AGUA A POCO DE LA TEMPORADA
Por Nino Corral

Ahora que se acerca la apertura de la temporada sueño con ríos llenos de agua, cielos cubiertos de nubes y que los peces acudan a la llamada del curso que los vio nacer.
El temporal de días pasados, tampoco es necesario, no vaya a ser que después de toda el agua caída, no quede ni una gota para el mes de junio.
Y no me quejo, pero ya me han comentado que en el Ulla los furtivos han sacado hace unos días 9 salmones, todos machos, y aunque es verdad que si un río no tiene furtivos no tiene peces, también es verdad que los furtivos deberían de ir dejando de ser furtivos porque entonces si que con los pocos peces o salmones que hay en los ríos se van a tener que ir para casa.
Así pues, en vísperas de una nueva temporada de salmónidos, los ríos van llenos hasta las orillas y muchos de ellos desbordados. Espero y deseo que siga habiendo agua, pero no tanta, porque no es nada bueno para nadie.
Una cosa esta clara, este año no tendremos tanto zancado como la temporada pasada y los inviernos han vuelto a ser inviernos. Esperemos que la primavera venga en primavera y el verano en verano; en fin que las cosas están mejor en su sitio.
Pronto veremos si los pájaros empiezan a cantar, si los árboles brotan adecuadamente, que la primavera venga cuando le toca y con la fuerza que es de esperar.

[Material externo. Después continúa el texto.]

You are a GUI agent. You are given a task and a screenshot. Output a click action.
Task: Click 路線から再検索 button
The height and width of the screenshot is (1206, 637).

La trucha tendrá hambre, el salmón subirá por el cauce y el reo se presentará en la desembocadura en mayor número en mayo.
¿Adelantar acontecimientos? pues no, esto es un ritual que la madre naturaleza viene repitiendo año tras año, como también se repite el acopio de permisos en el sorteo y, como consecuencia de esto, los señores recaudadores de Medio Ambiente hacen su agosto con los sueños de los pescadores.
Vivir el presente de la pesca es un lujo pero mucho más es vivir el futuro en tiempos de cambios constantes, como el climático, con influencia en la cantidad y calidad de las aguas que regulan el comportamiento de los peces hasta límites insospechados.
Tanto es así que el resultado de las frezas es importantísimo, el comportamiento de los peces en la migración al río o al mar cada vez es más difícil de prever y el comportamiento alimentario de la trucha cada vez es más inverosímil, porque además cada vez tiene más miedo a comer.
Somos muchos los que le pedimos lo mismo al río y cada vez somos menos los que no estamos de acuerdo en lo mismo, pero poco se hace y mucho se pide. Al final, nada.
El que pide, por no exigir, desea y el que ni exige ni pide… calla y otorga.
Pero al empezar la temporada todos estamos allí para más de lo mismo y pasa lo que siempre pasa, que sin darse cuenta uno ni hace ni deja hacer y como siempre sucede más del bla-bla-bla.
Como todos los principios de todas las temporadas de años anteriores.
Es que todos somos tan buenos que no hay quien nos supere ¿Acaso nuestra sombra?
Pues eso. Saudiños que chove de carallo.